▸ Task data
-- -- --

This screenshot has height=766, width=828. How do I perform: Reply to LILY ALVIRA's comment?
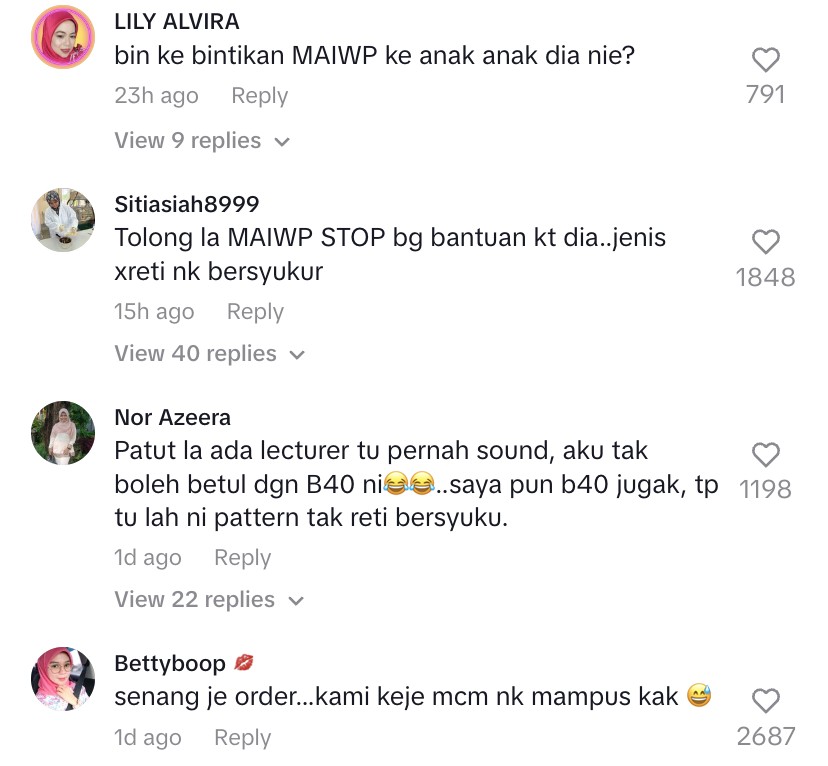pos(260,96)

-- -- --

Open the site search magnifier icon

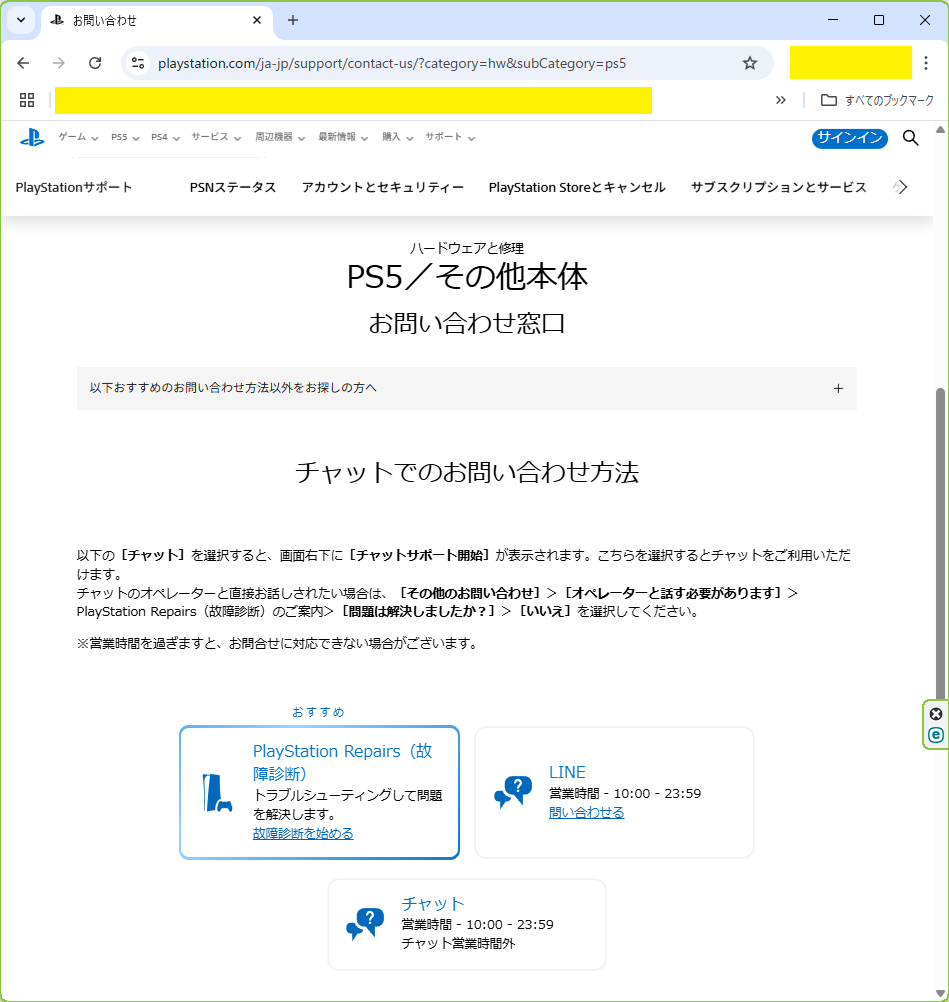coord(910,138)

-- -- --

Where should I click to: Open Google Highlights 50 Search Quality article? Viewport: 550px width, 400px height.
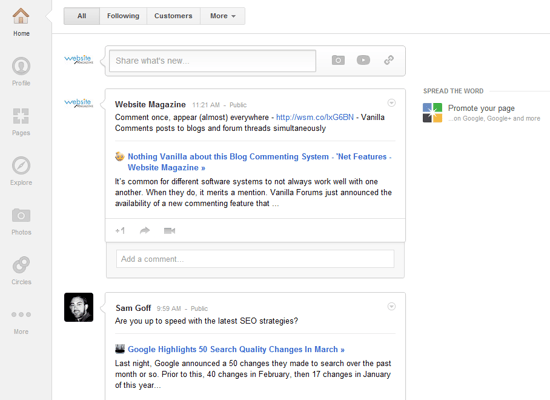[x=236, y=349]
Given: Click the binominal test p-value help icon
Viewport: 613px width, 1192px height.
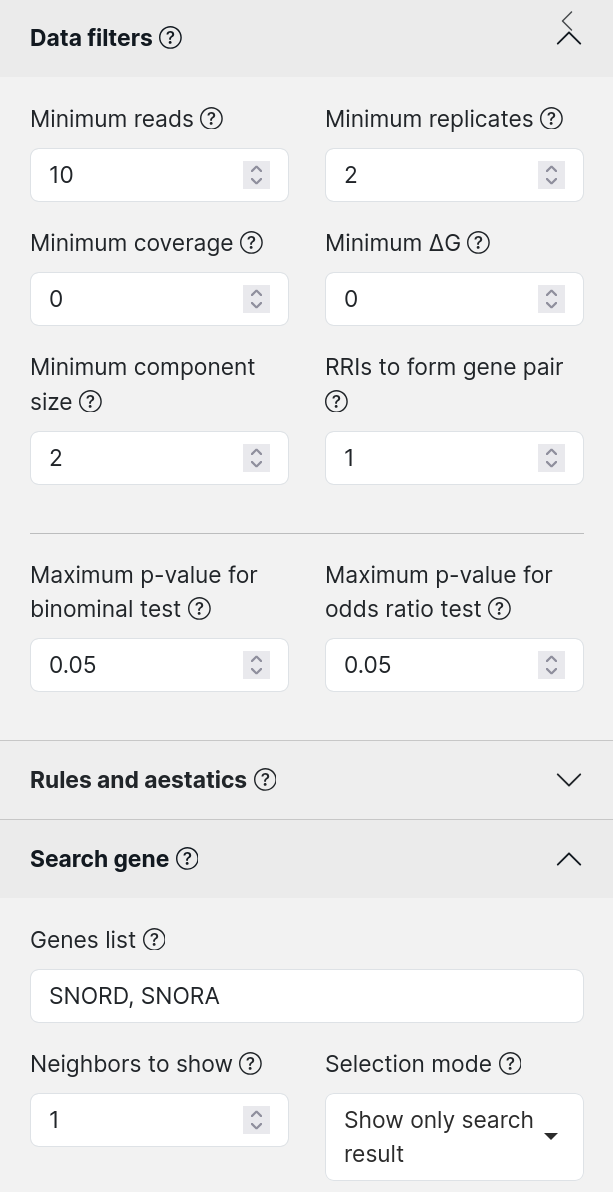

-- -- --

▸ Exercise
Within the material above, transcribe exactly the lines that run from the line holding "Given: Click the" through the line holding "Viewport: 613px width, 1192px height.".

▸ Output below
Given: Click the binominal test p-value help icon
Viewport: 613px width, 1192px height.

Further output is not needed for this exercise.